The kind of fundamental assumption about the character of material laws, on which scientists appear commonly to act, seems to me to be much less simple than the bare principle of uniformity. They appear to assume something much more like what mathematicians call the principle of the superposition of small effects, or, as I prefer to call it, in this connection, the atomic character of natural law. The system of the material universe must consist, if this kind of assumption is warranted, of bodies which we may term (without any implication as to their size being conveyed thereby) legal atoms, such that each of them exercises its own separate, independent, and invariable effect, a change of the total state being compounded of a number of separate changes each of which is solely due to a separate portion of the preceding state. We do not have an invariable relation between particular bodies, but nevertheless each has on the others its own separate and invariable effect, which does not change with changing circumstances, although, of course, the total effect may be changed to almost any extent if all the other accompanying causes are different. Each atom can, according to this theory, be treated as a separate cause and does not enter into different organic combinations in each of which it is regulated by different laws …
The scientist wishes, in fact, to assume that the occurrence of a phenomenon which has appeared as part of a more complex phenomenon, may be some reason for expecting it to be associated on another occasion with part of the same complex. Yet if different wholes were subject to laws qua wholes and not simply on account of and in proportion to the differences of their parts, knowledge of a part could not lead, it would seem, even to presumptive or probable knowledge as to its association with other parts. Given, on the other hand, a number of legally atomic units and the laws connecting them, it would be possible to deduce their effects pro tanto without an exhaustive knowledge of all the coexisting circumstances.
Econometrics may be an informative tool for research. But if its practitioners do not investigate and make an effort of providing a justification for the credibility of the assumptions on which they erect their building, it will not fulfill its tasks. There is a gap between its aspirations and its accomplishments, and without more supportive evidence to substantiate its claims, critics like Keynes — and yours truly — will continue to consider its ultimate argument as a mixture of rather unhelpful metaphors and metaphysics.
The marginal return on its ever higher technical sophistication in no way makes up for the lack of serious under-labouring of its deeper philosophical and methodological foundations that already Keynes complained about. Firmly stuck in an empiricist tradition, econometrics is only concerned with the measurable aspects of reality, and a rigorous application of econometric methods in economics really presupposes that the phenomena of our real world economies are ruled by stable causal relations.

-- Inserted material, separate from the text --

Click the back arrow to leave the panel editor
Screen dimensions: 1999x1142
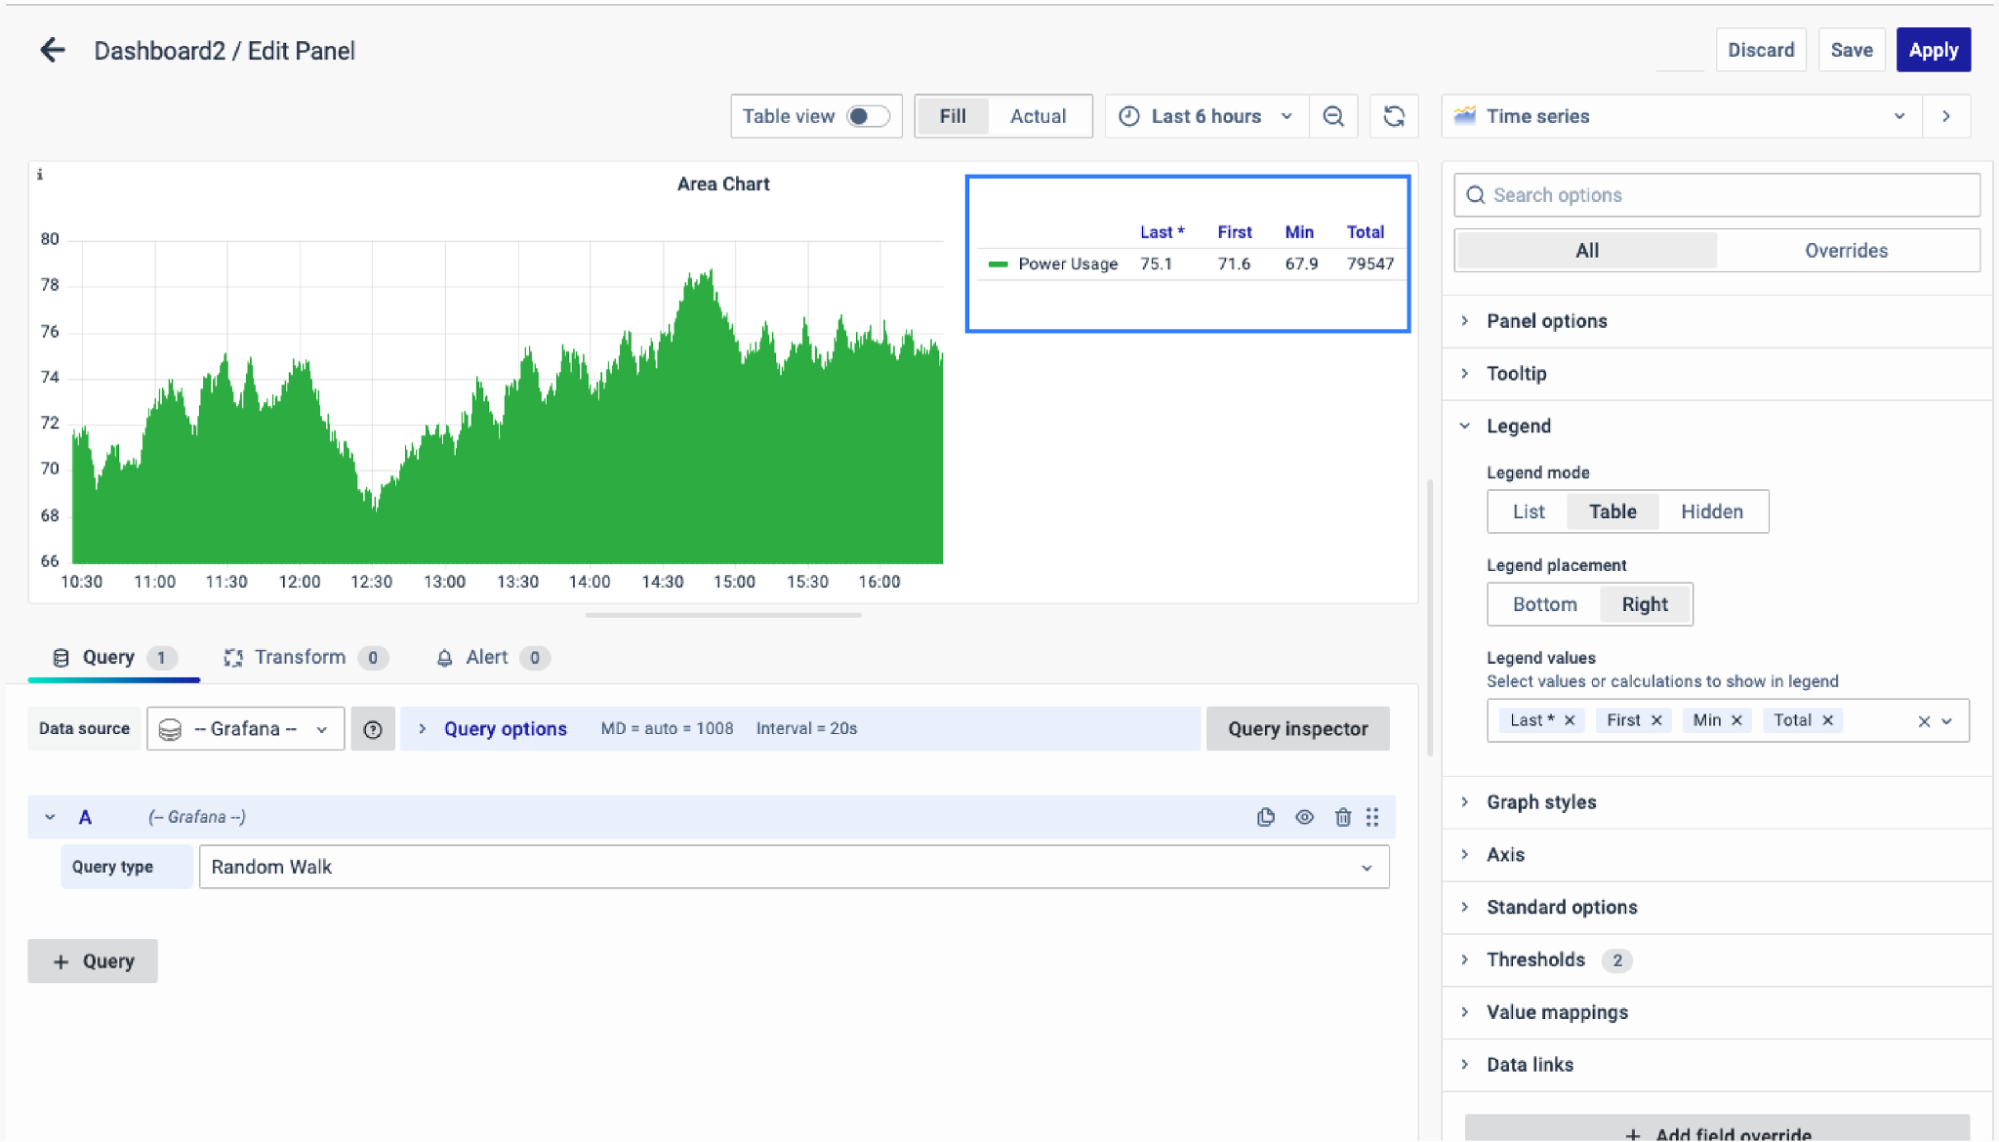point(52,50)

Unfortunately, real world social systems are usually not governed by stable causal mechanisms or capacities. The kinds of ‘laws’ and relations that econometrics has established, are laws and relations about entities in models that presuppose causal mechanisms being invariant, atomistic and additive. But — when causal mechanisms operate in the real world they only do it in ever-changing and unstable combinations where the whole is more than a mechanical sum of parts. If economic regularities obtain they do it as a rule only because we engineered them for that purpose. Outside man-made ‘nomological machines’ they are rare, or even non-existant.